- **Task objective**:
Show every line of the items below that contains the string "agent". Case counts.

[Items for locating described things]

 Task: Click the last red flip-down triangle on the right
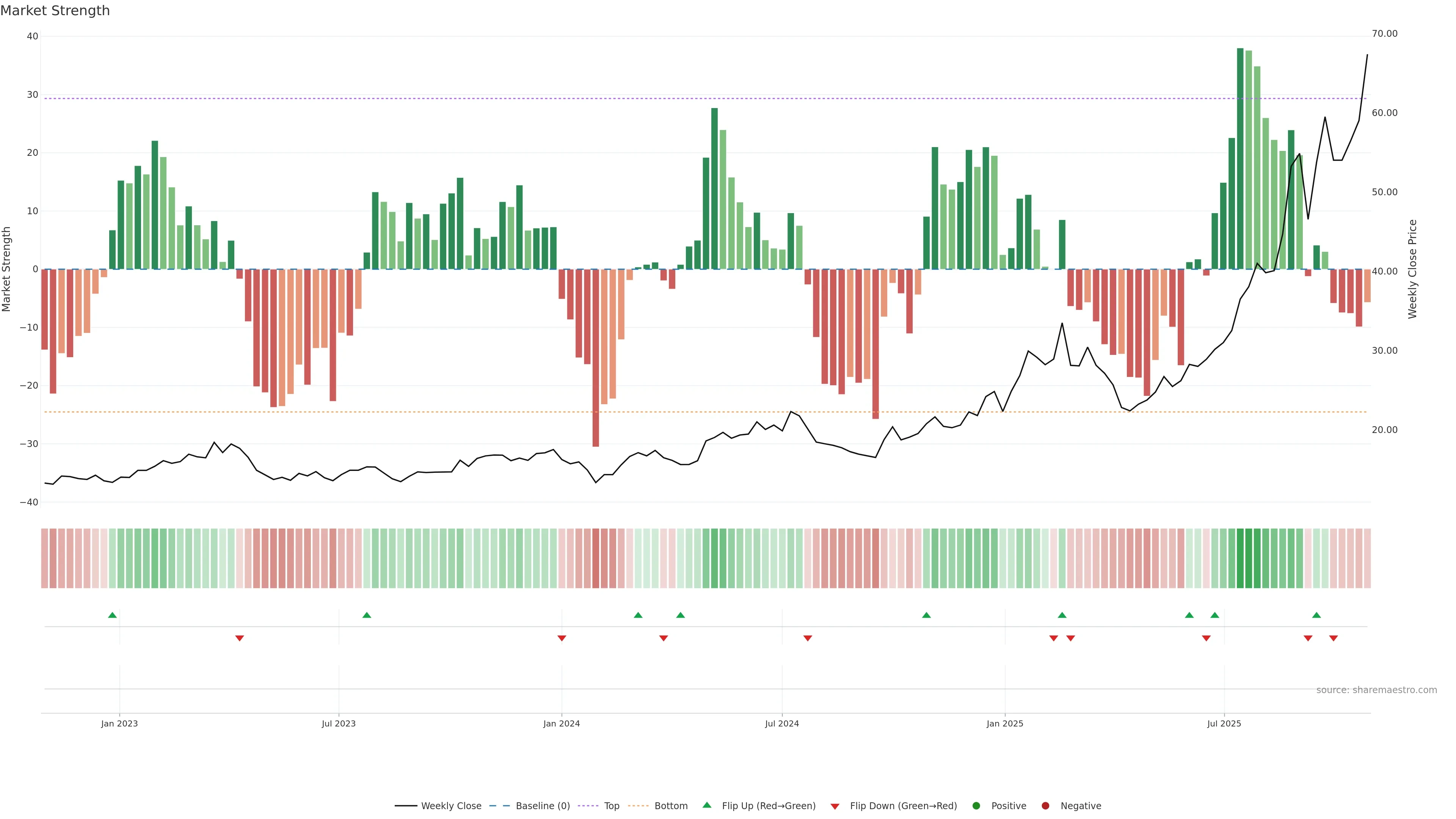click(x=1334, y=638)
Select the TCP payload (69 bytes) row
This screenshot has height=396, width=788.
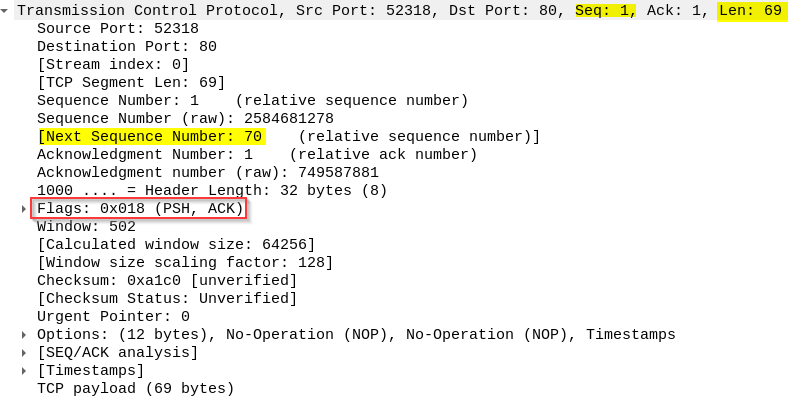[x=136, y=388]
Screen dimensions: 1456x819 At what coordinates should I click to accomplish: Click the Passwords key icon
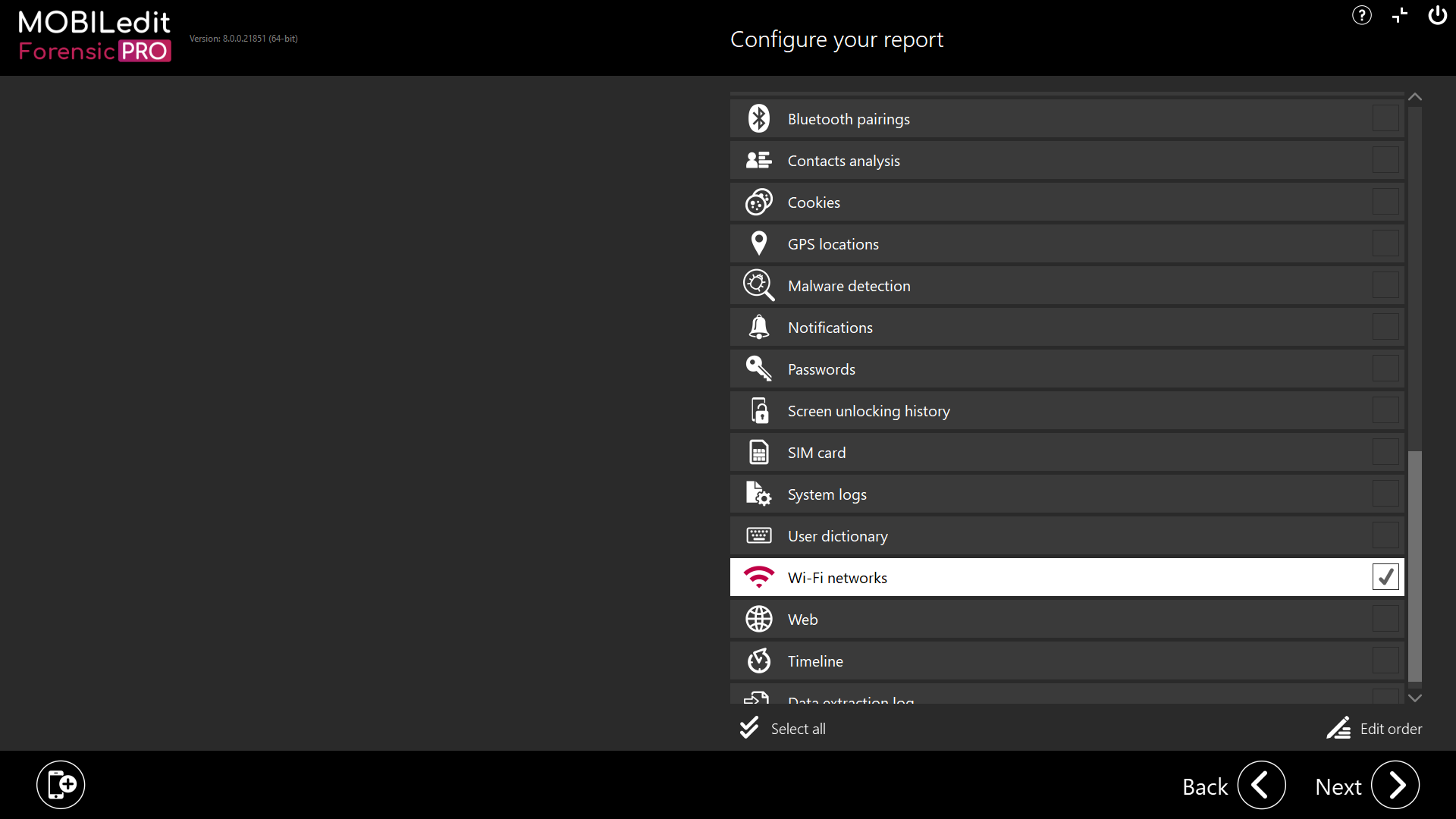pyautogui.click(x=758, y=369)
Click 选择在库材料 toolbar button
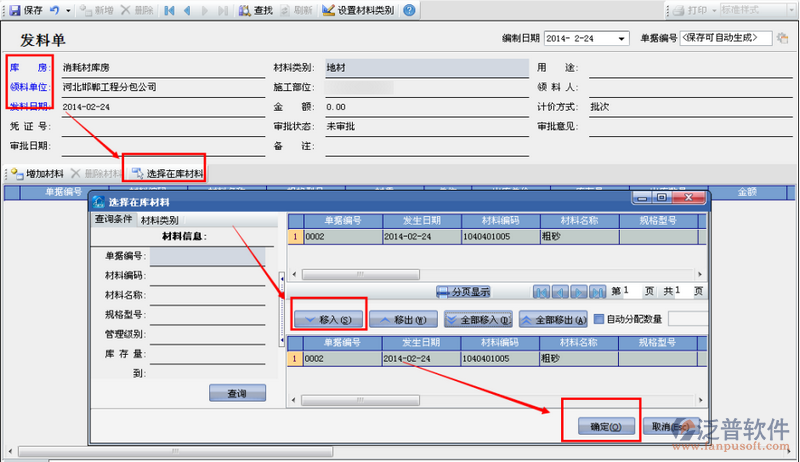 tap(166, 173)
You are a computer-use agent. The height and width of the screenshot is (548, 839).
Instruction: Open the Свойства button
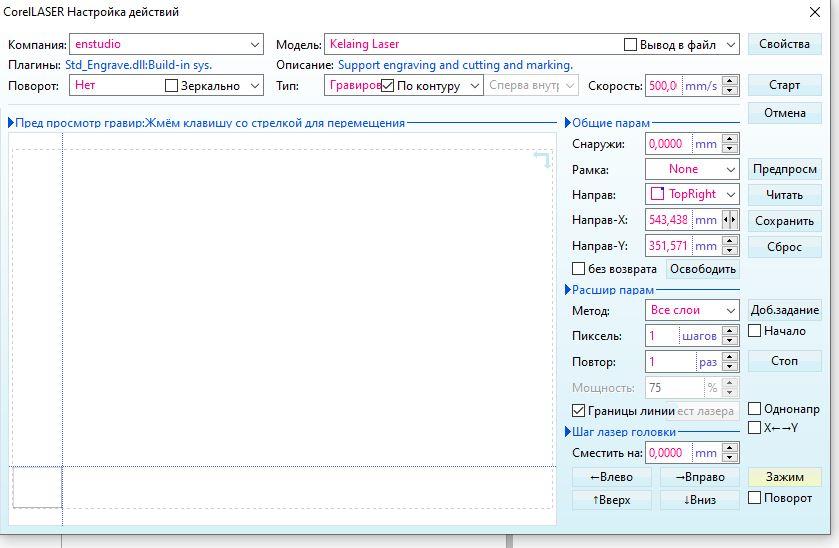tap(785, 45)
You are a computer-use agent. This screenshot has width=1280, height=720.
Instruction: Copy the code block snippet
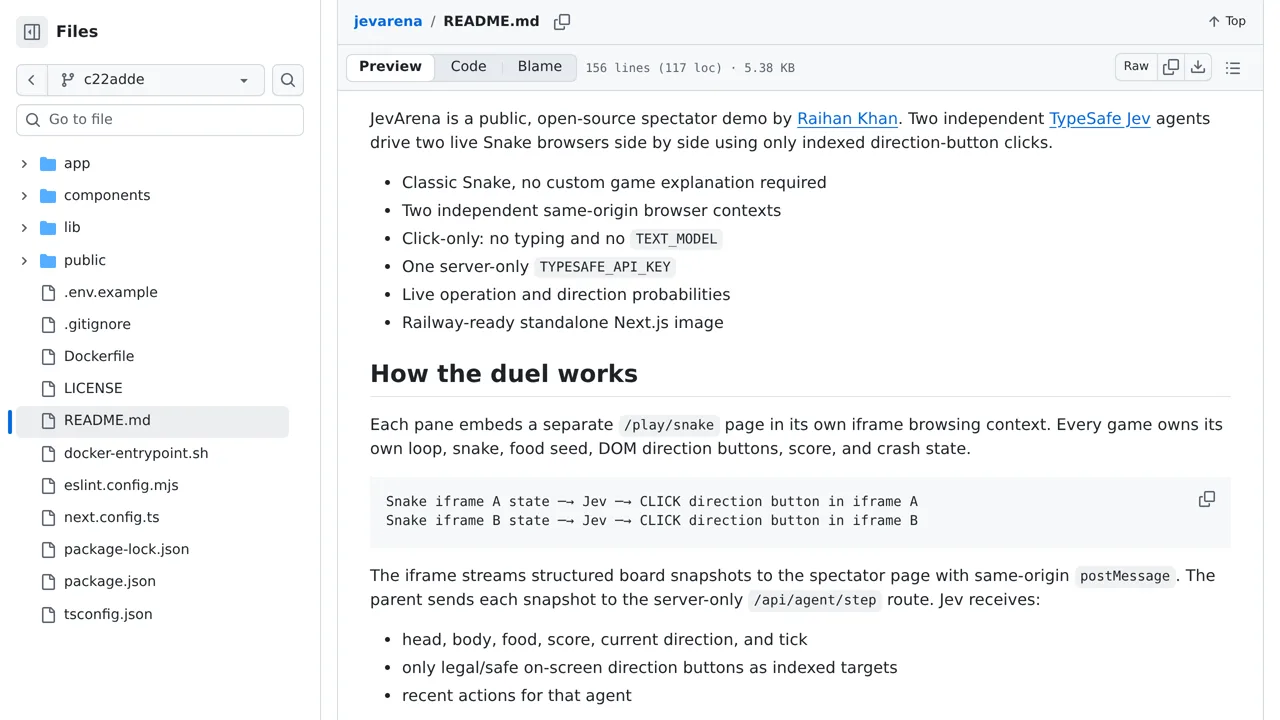pos(1207,499)
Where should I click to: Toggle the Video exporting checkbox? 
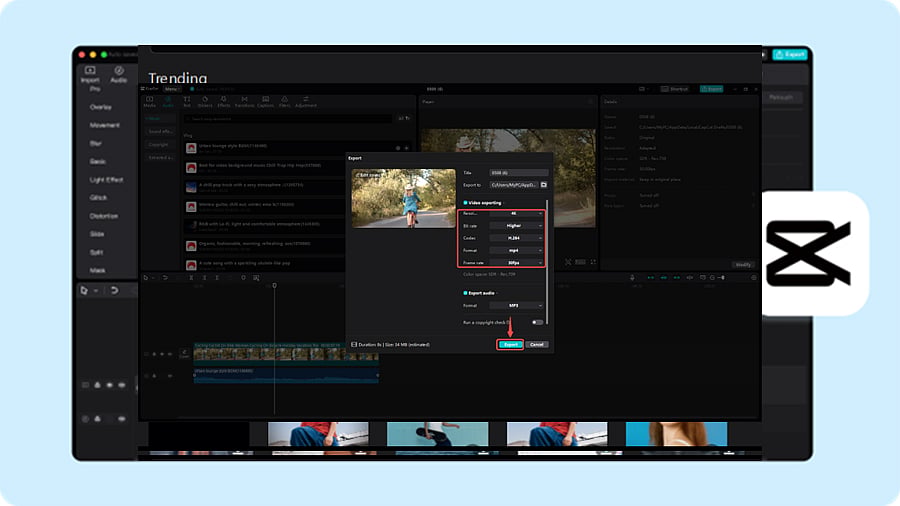(465, 203)
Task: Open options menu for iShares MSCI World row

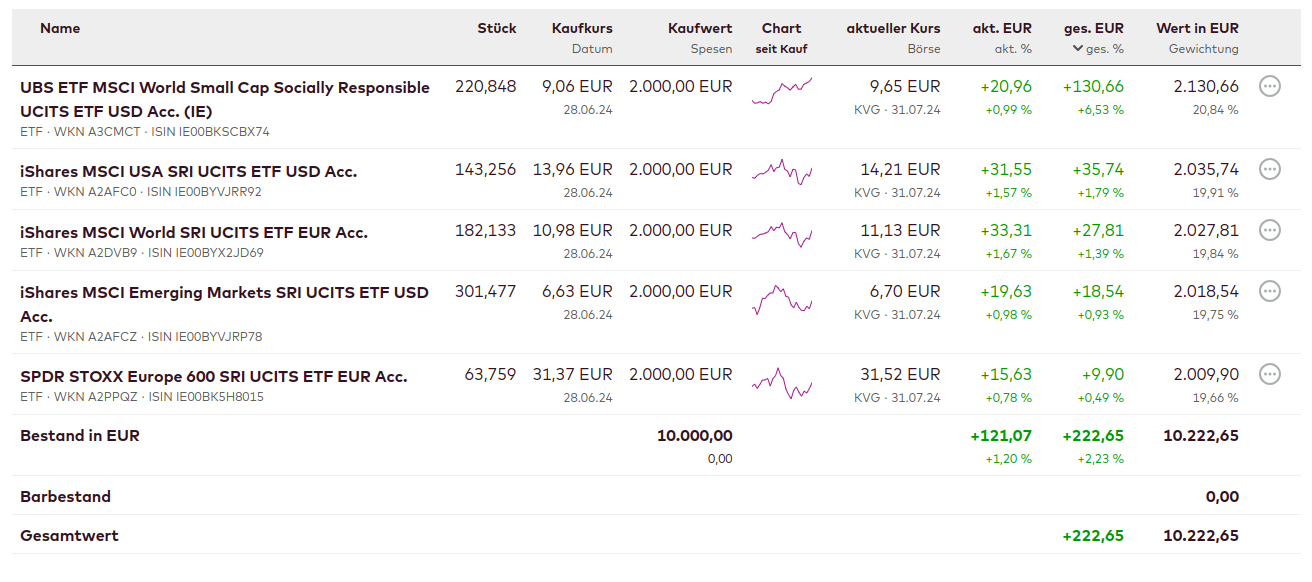Action: pos(1269,230)

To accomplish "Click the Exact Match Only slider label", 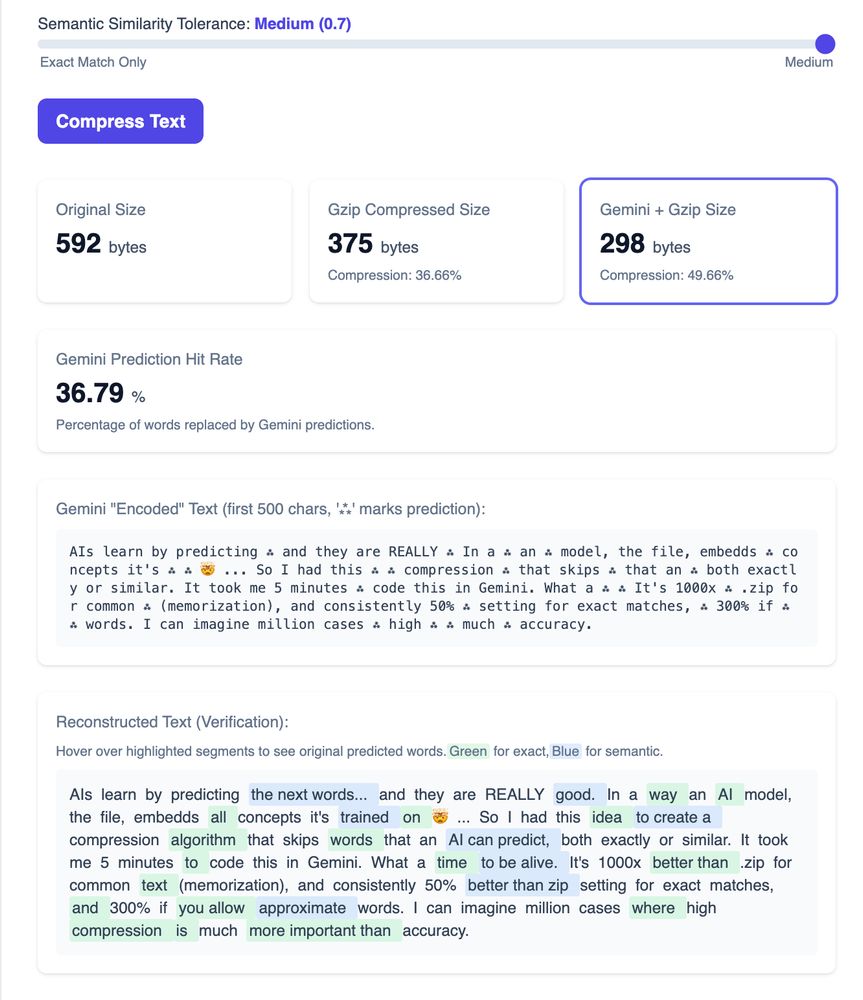I will 93,62.
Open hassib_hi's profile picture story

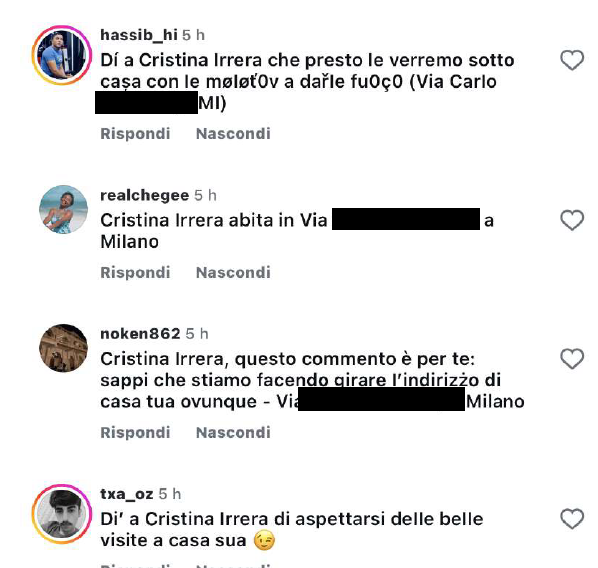tap(62, 55)
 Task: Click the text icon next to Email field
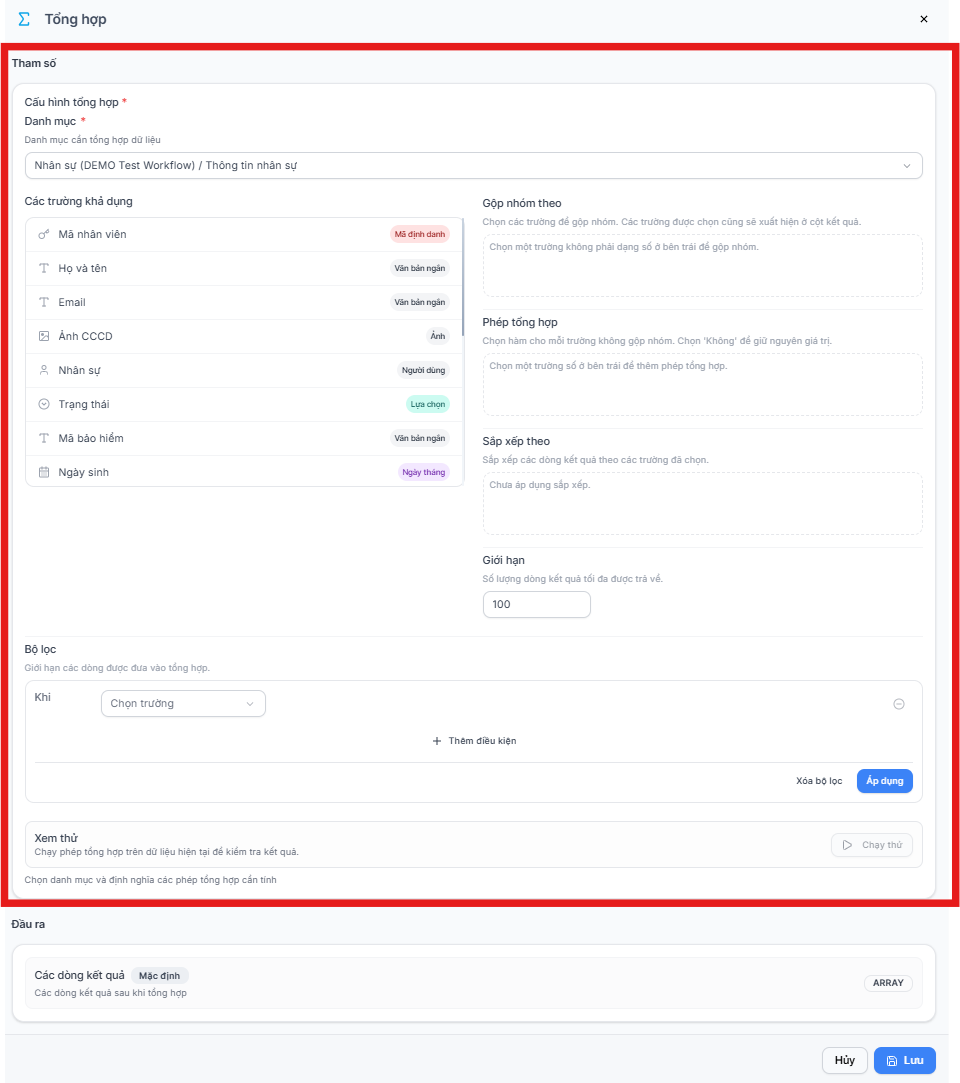44,302
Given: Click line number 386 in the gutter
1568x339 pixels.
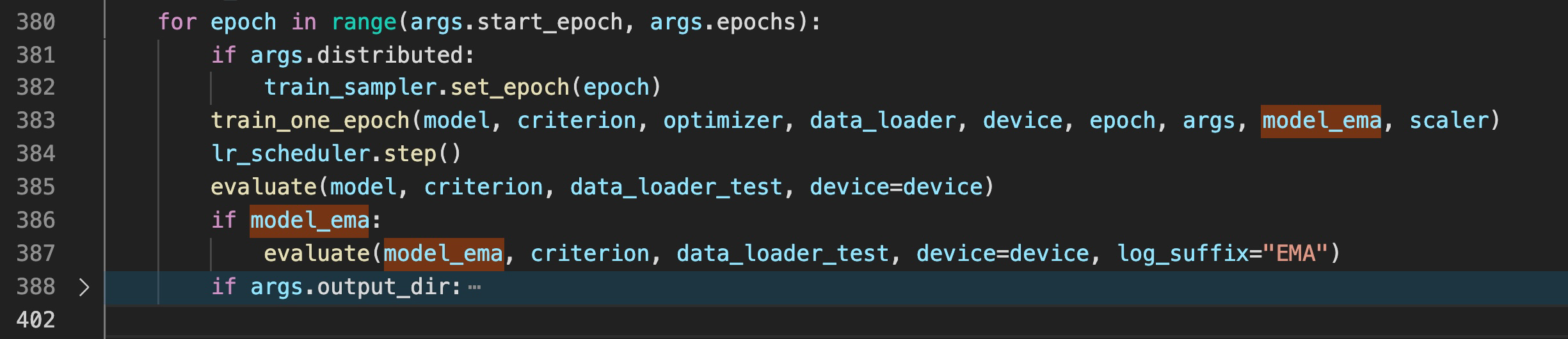Looking at the screenshot, I should 36,221.
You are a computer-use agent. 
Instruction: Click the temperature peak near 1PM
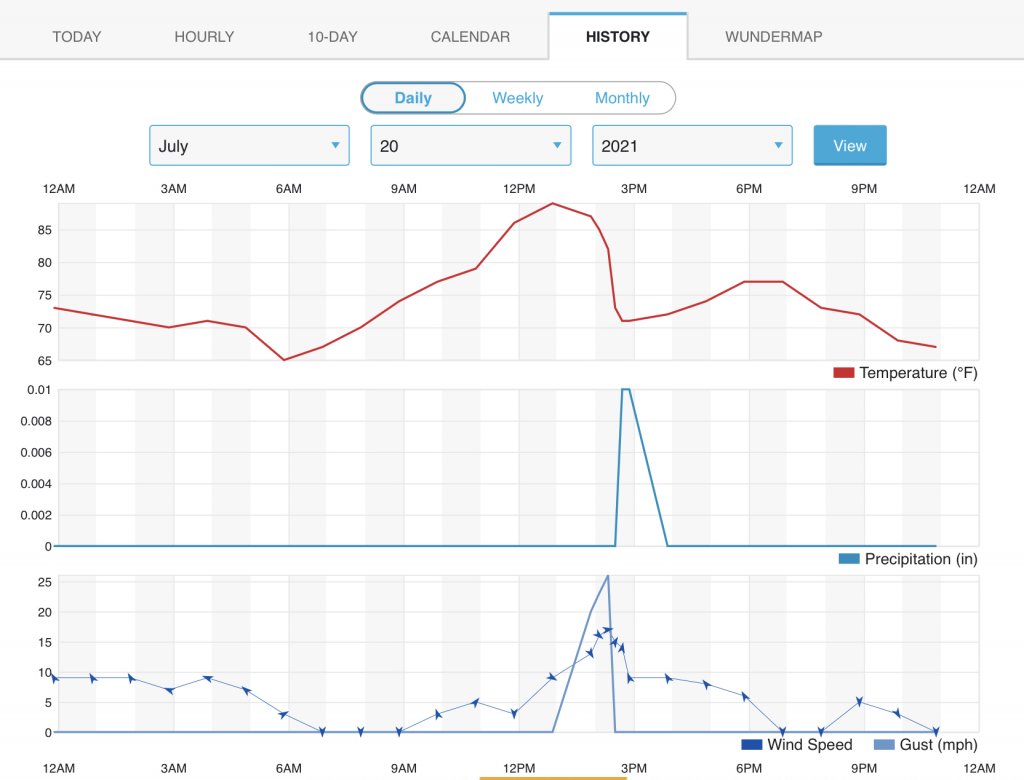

- **Finished task**:
You are a computer-use agent. The height and width of the screenshot is (548, 839).
You are a computer-use agent. This screenshot has width=1280, height=720.
You are a computer-use agent. 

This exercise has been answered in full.